PASSAGE PROVIDED Block Start

Eden’s old farm? It’s now Times Square.

Robert Sullivan’s examination of NYC’s rats, named for the mammal in question, contains a chapter 4 named Edens Alley. The alley is one of NYC’s rat capitals, it seems. The chapter contains just about all of the lore ever associated with this narrow nondescript lane, and we have Rattus Norvegicus to thank. Sullivan goes on in Chapter 6 to describe his observations…

Once the rats were out in the alley, they moved quickly – sniffling, licking, nibbling, walking easily around empty, beat-up rat poison dispensers, then galloping off in impressive bursts along the cobblestones. I noticed early on that a rat would stick its head into a garbage bag for a number of seconds. I counted off seconds as a rat drank water from a thimble-sized puddle in the nooks of the cobblestones: six….

Mapping Ryders/Edens Alley

Elk Street

Speaking of mammals, here’s 2-block-long Elk Street, between Chambers and Duane east of Broadway. It is the last remnant of a longer street named Elm, which once ran as far north as Great Jones Street in Noho. In 1905 Lafayette Street was extended south to Foley Square and assumed the routes of most of Elm and another disappeared street, Marion. A small piece from Worth south to Chambers was left over; in 1939, it was renamed for the Benevolent and Protective Order of Elks, founded on Elm in 1867 by a group led by actor Charles Vivian. Finally, in the 70s, the northern 2 blocks were replaced by Federal Plaza, which presently is one of NYC’s most heavily-guarded complexes.

At the corner of Duane and Elk is NYC’s “newest” cemetery, the African Burial Ground. In 1991, construction workers discovered human remains while doing foundation work on a downtown federal building that turned out to be the Negro Burial Ground, cited on some period maps; approximately 20,000 people are interred there. A national monument was dedicated in the fall of 2007.

Vanished Republican

A pair of alleys, and some nondescript buildings,once stood where the African Burial Ground is today. Republican Alley, seen from Elk Street at left, extended west to meet another short lane, Manhattan Alley, which ran south to Reade Street.

The pair were demapped in 1990 when the new Federal Courthouse was to be built there; the discovery of the remains forced the plans to be changed. An outline of Republican Alley’s old route can be seen along the rear wall of the African Burial Ground. Both alleys first appeared about 1795. 1980 photos: Bob Mulero

Why weren’t the remains exhumed earlier, when these buildings went up?

 Fletcher Street

Belgian conference. Both Fletcher and Front Streets are beautifully Belgian blocked in this scene a couple blocks south of the Fulton Market-Pier 17 area. Fletcher Street first appears on maps around 1795 or so. This is a rare NYC street that commemorates a Britisher from the colonial era: Captain Benjamin Fletcher, a British colonial governor from 1689-1691. Fletcher awarded Trinity Church a patent that would permit the church to raise money from the sale of any whales that beached on shore; whales were used heavily in the cosmetics industry before many species became endangered.

If I’m not mistaken, during the 1980s Mets pitcher (and broadcaster in the mid-2000s) Ron Darling owned and operated a restaurant on Fletcher Street, which is rather narrower than its sister streets.

Gold Street

This section of Gold Street, at its beginning at Maiden Lane, isn’t really an alley but is narrow enough to be one. It turns up on maps as early as 1730 when it was called Rutgers Hill, for Tammany politician Henry Rutgers, who had holdings in the region. A further section to the north, from John to Fulton Street, was called Vandercliff Street, with the northern section called Gold Street from Fulton north to Frankfort. At length, by 1789, the entire length became Gold Street. The gentle curve that Rutgers Hill originally followed is still there, as you can see. The entire environs was once known as Golden Hill –the site of a 1770 Revolutionary War battle.

PASSAGE PROVIDED Block End
STORED DATA Block Start

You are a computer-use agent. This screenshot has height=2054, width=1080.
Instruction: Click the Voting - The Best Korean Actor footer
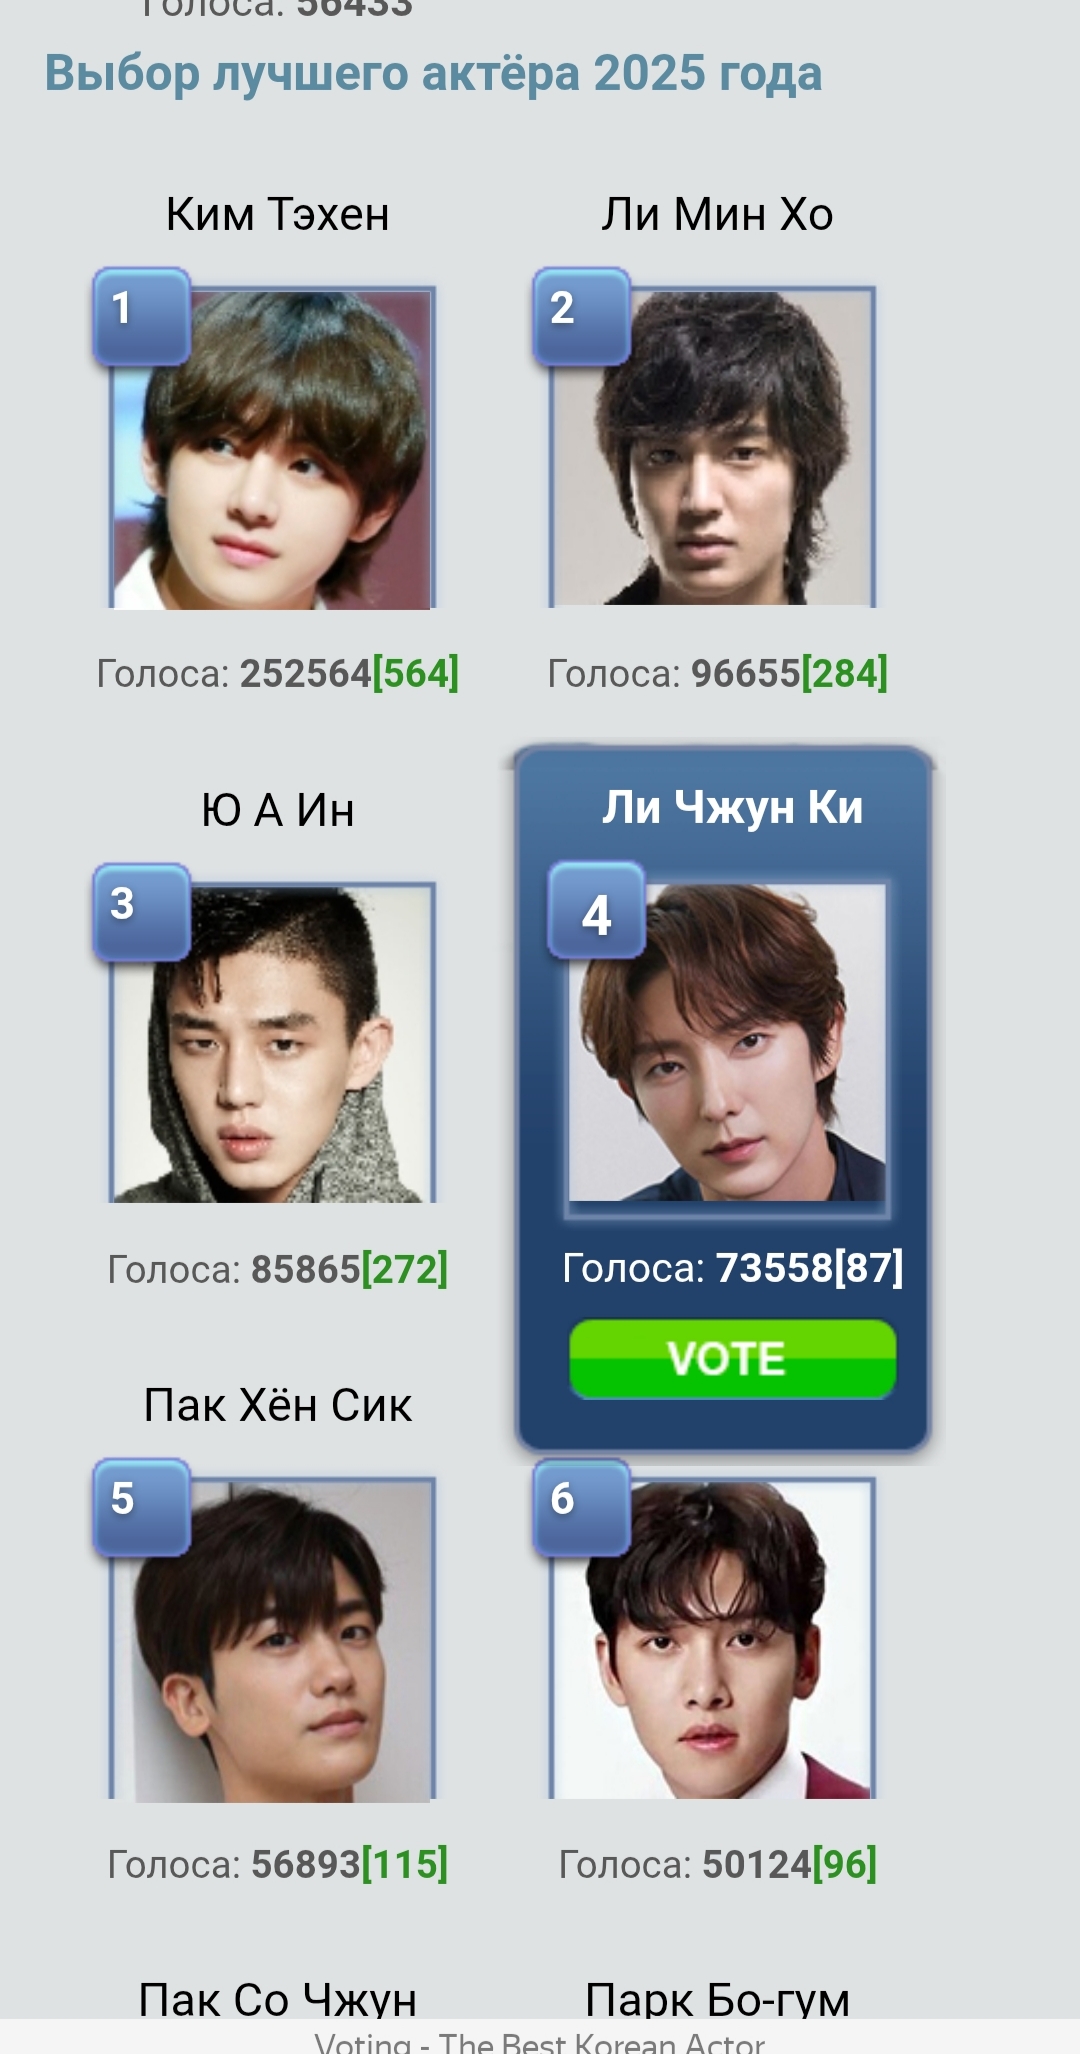coord(540,2042)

STORED DATA Block End

WORK INSTRUCTIONS:
(1) Please write out, word for word, the part of the piece on New York streets that opens with the words containing "Robert Sullivan’s examination" and closes with "the cobblestones: six….".
(2) Answer these questions from the piece on New York streets:
(a) In what year was the leftover piece of Elm Street renamed for the Benevolent and Protective Order of Elks?
(b) About when did Republican Alley and Manhattan Alley first appear?
(c) By what year had the entire length become Gold Street?

ANSWERS TO THE PROBLEMS:
(1)
Robert Sullivan’s examination of NYC’s rats, named for the mammal in question, contains a chapter 4 named Edens Alley. The alley is one of NYC’s rat capitals, it seems. The chapter contains just about all of the lore ever associated with this narrow nondescript lane, and we have Rattus Norvegicus to thank. Sullivan goes on in Chapter 6 to describe his observations…

Once the rats were out in the alley, they moved quickly – sniffling, licking, nibbling, walking easily around empty, beat-up rat poison dispensers, then galloping off in impressive bursts along the cobblestones. I noticed early on that a rat would stick its head into a garbage bag for a number of seconds. I counted off seconds as a rat drank water from a thimble-sized puddle in the nooks of the cobblestones: six….

(2)
(a) 1939
(b) About 1795
(c) 1789